La familia de gatos se había acomodado en una canasta, cerca de la entrada, detrás de una pila de leña y Odiel les acompañaba.

Se había hecho de día hacía tiempo, pero no quería moverse. ¿Para qué hacerlo si no tenía obligaciones, no se notaría su falta, no importaría si se levantaba o no? Estaba perfectamente con la nariz metida en la manta, envuelta en un olor maravilloso. La cueva estaba lo suficientemente lejos del castillo como para no escuchar los voces de los criados. Estaba sola en el mundo. Con un asno y una familia de gatos.

—¿Señorita Níniel? —susurró una voz desde la entrada.

En respuesta, ella se tapó la cabeza.

—¿Está despierta? —insistió la voz.

Níniel soltó un gemido.

—¿Está enferma? ¿Puedo entrar?

Ante tantas insistencias, Níniel bufó y se incorporó en el trasero, apoyando la cabeza contra la pared de madera. Odiel no se había movido, lo que le decía que el intruso no era peligroso. Además, reconoció la voz.

Por supuesto que Ieldal había salido en su busca. Antes de acercarse, el elfo estudió el cuarto con una mirada de aprobación.

—Ordenaré que le pongan una puerta. Y una campana, es absolutamente necesaria para su intimidad. —Se detuvo no lejos de la cama e inclinó la cabeza—. No se ve muy bien. Voy a llamar al curandero.

—No lo hagas —pidió Níniel en voz baja.

—¡Pero está enferma!

—Es solo mi alma, Ieldal. Pesa mucho hoy.

—Ya veo —comentó el elfo, puesto en dificultad. Estaba claro que no tenía conocimientos que podrían curar un alma—. He venido para informarla de que tiene visita, pero puedo rechazarla en su nombre.

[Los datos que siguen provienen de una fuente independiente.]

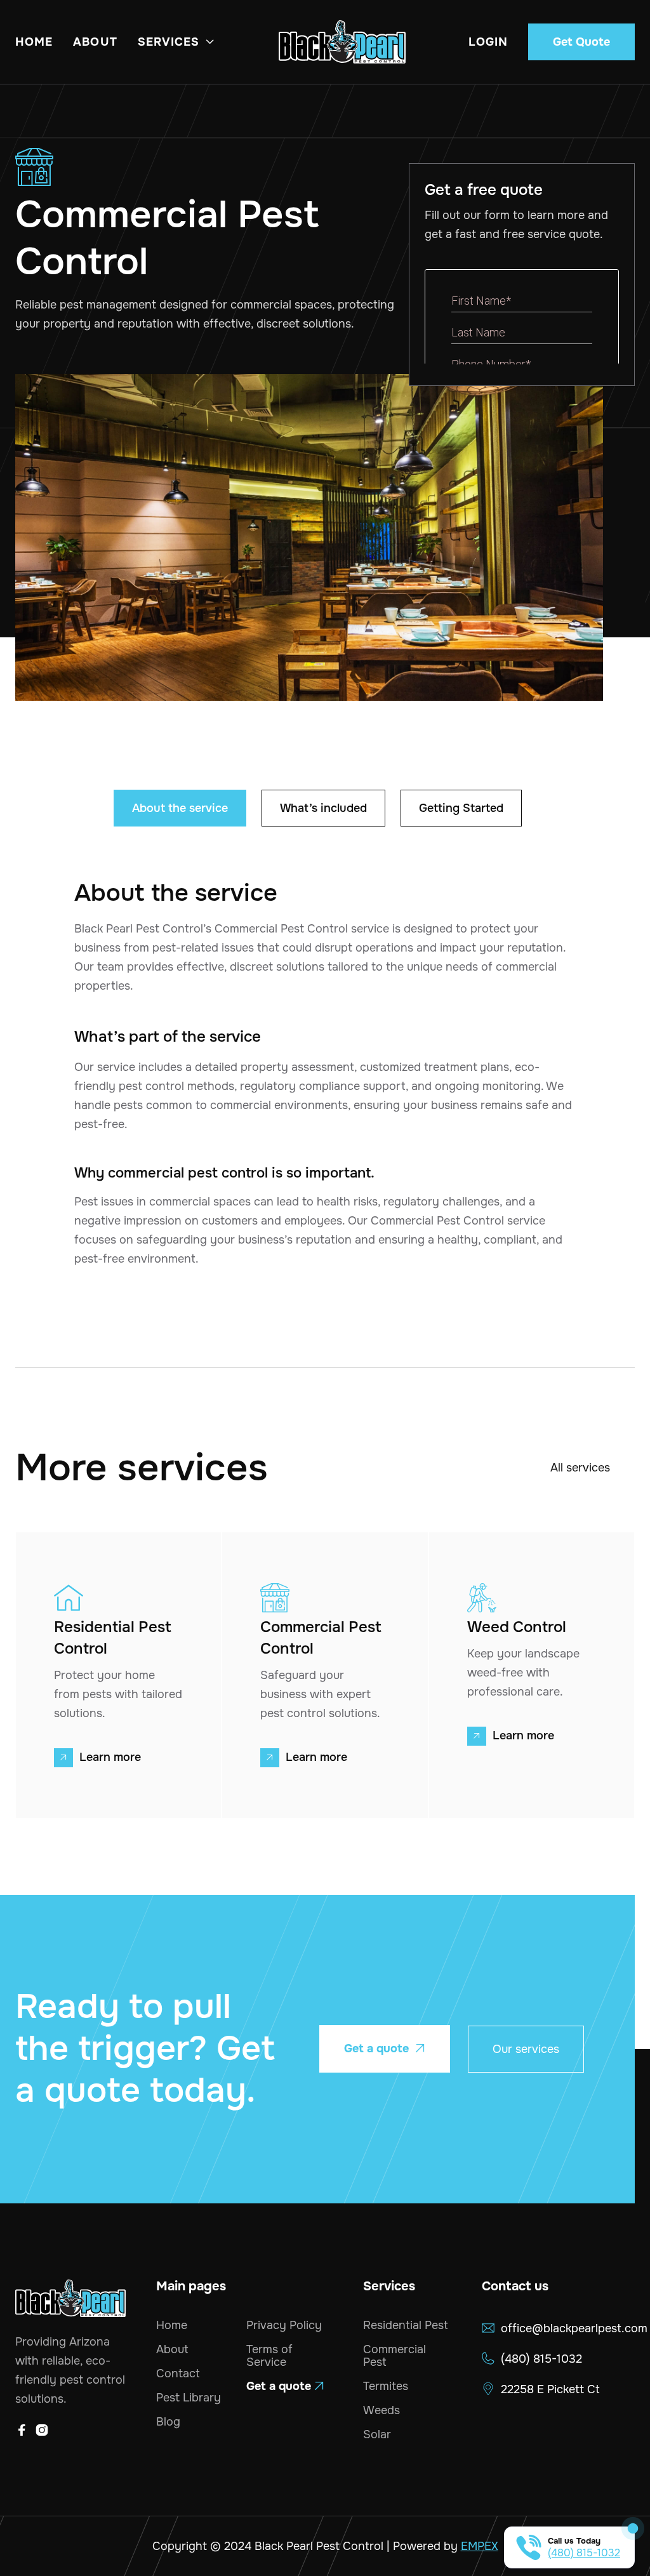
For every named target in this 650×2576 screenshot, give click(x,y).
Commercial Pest (394, 2355)
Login (488, 42)
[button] (177, 42)
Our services (526, 2049)
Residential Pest (405, 2325)
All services (580, 1468)
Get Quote (581, 42)
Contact (178, 2373)
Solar (377, 2434)
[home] (342, 41)
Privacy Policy (284, 2325)
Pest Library (188, 2398)
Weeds (381, 2410)
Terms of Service (269, 2355)
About (95, 42)
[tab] (180, 808)
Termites (385, 2386)
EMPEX (479, 2546)
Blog (168, 2422)
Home (34, 42)
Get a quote (384, 2048)
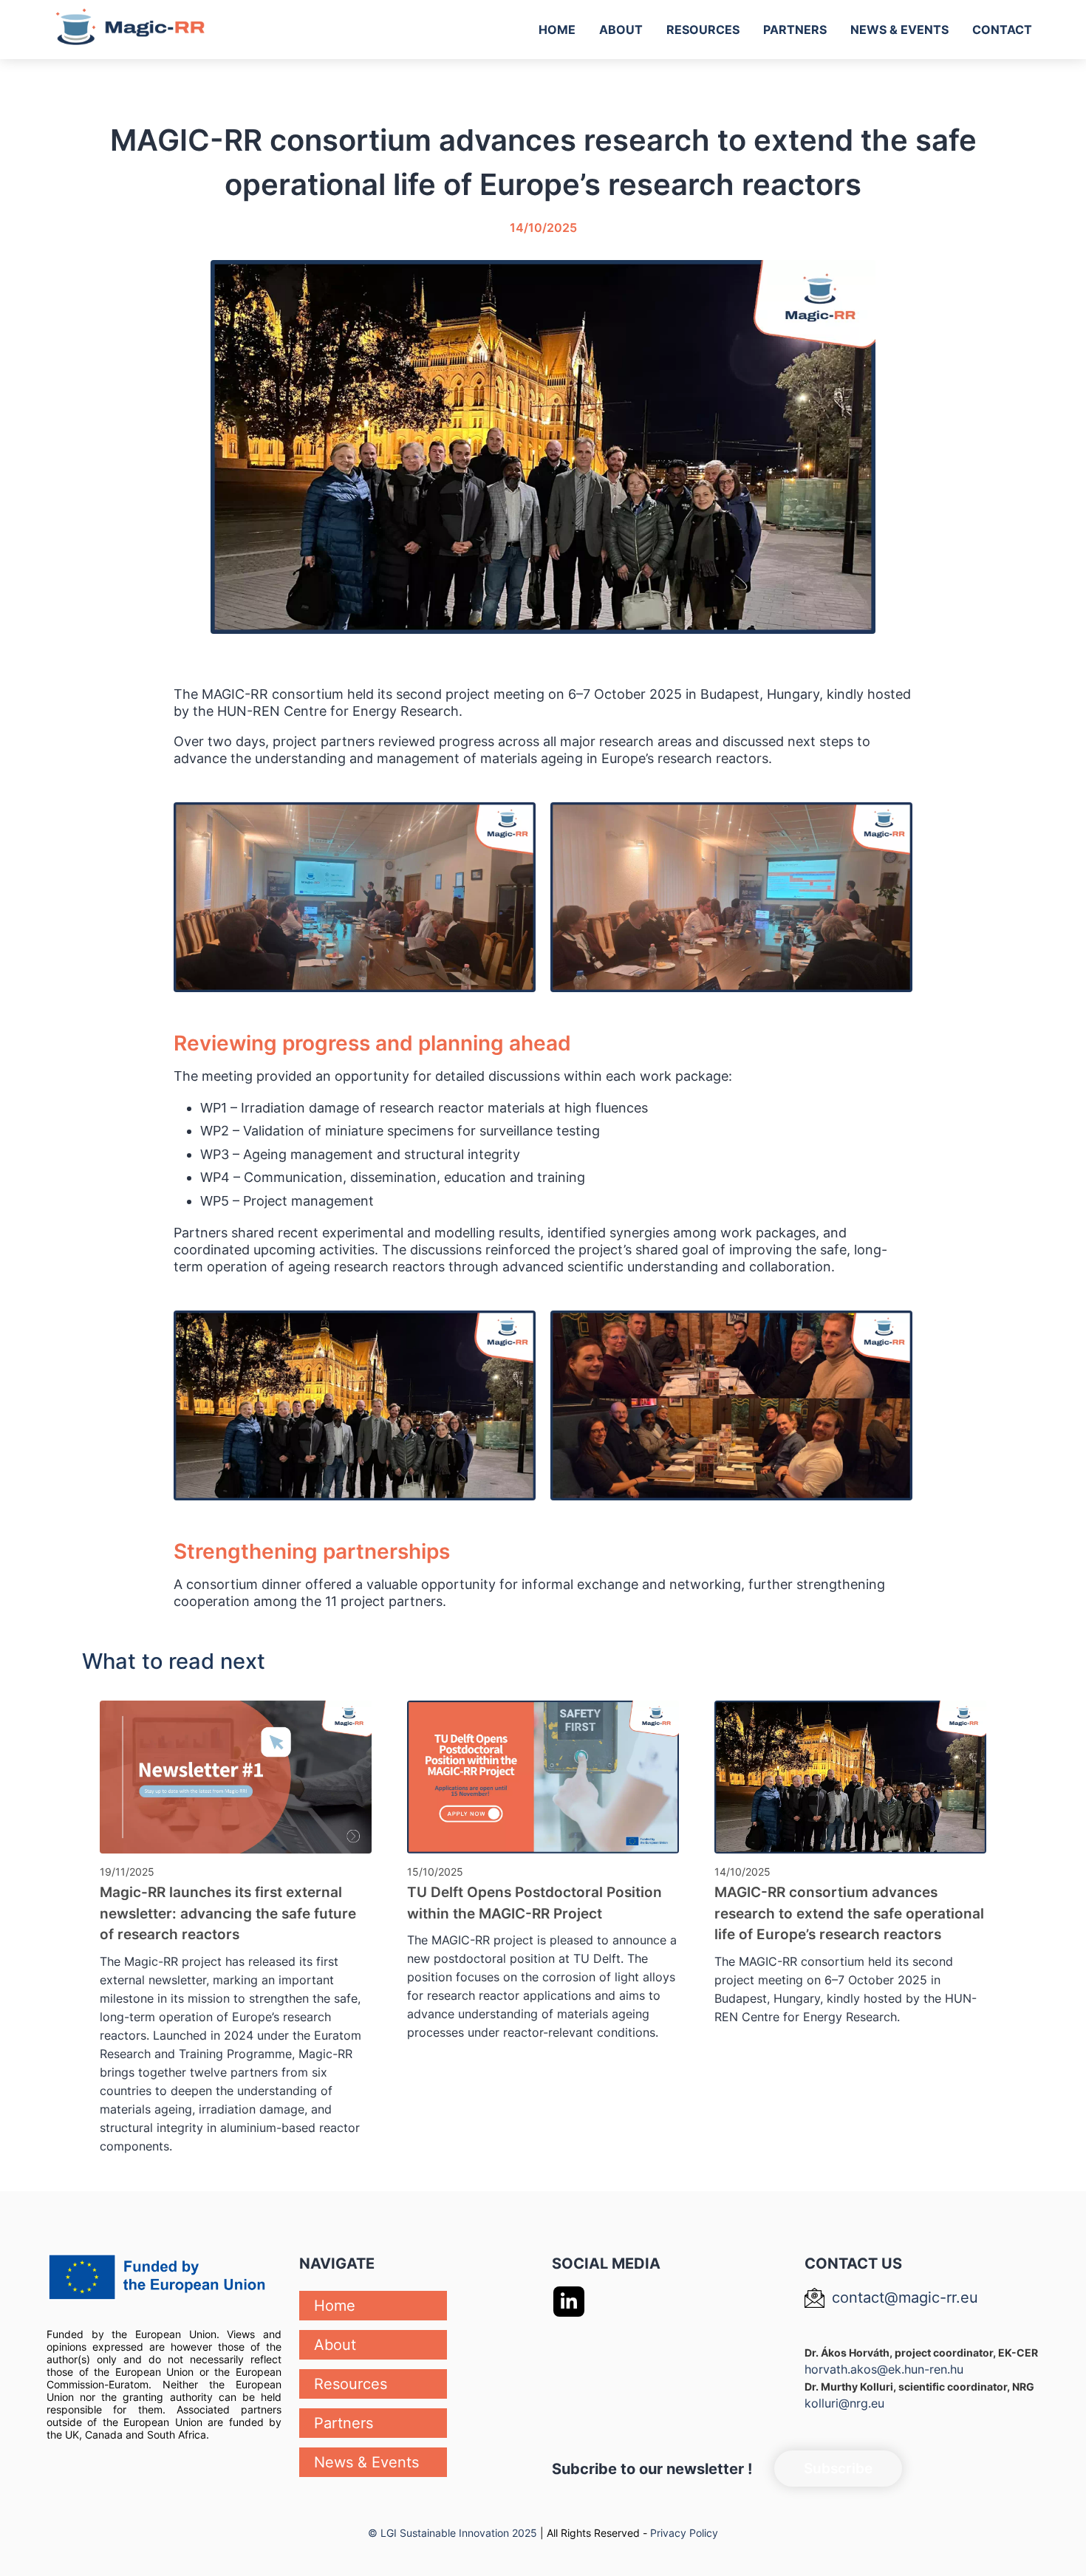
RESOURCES (703, 29)
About (335, 2345)
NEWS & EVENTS (899, 29)
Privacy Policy (684, 2533)
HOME (557, 29)
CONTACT (1002, 29)
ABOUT (621, 29)
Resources (350, 2384)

—Deja de hablarme como a la reina, Ieldal. Haces que me sienta peor.

El elfo boqueó.

—Por supuesto, seño... Níniel.

—¿Quién es? —inquirió. ¿Sería que algún cliente la necesitara con tanta desesperación que había averiguado dónde estaba?

—La señorita ninfa Eawe.

—¿Eawe está aquí? —Níniel sintió la necesidad de lavarse a fondo, tomarse una poción mágica y fingir que se sentía de maravilla.

—Le transmite que necesitaba comprobar cómo la tratamos en la Corte de Otoño y que se apresure, porque le pone de mal humor no tener los pies en su río. También comentó otras cosas que no me permito repetir en su presencia —confesó Ieldal cabizbajo.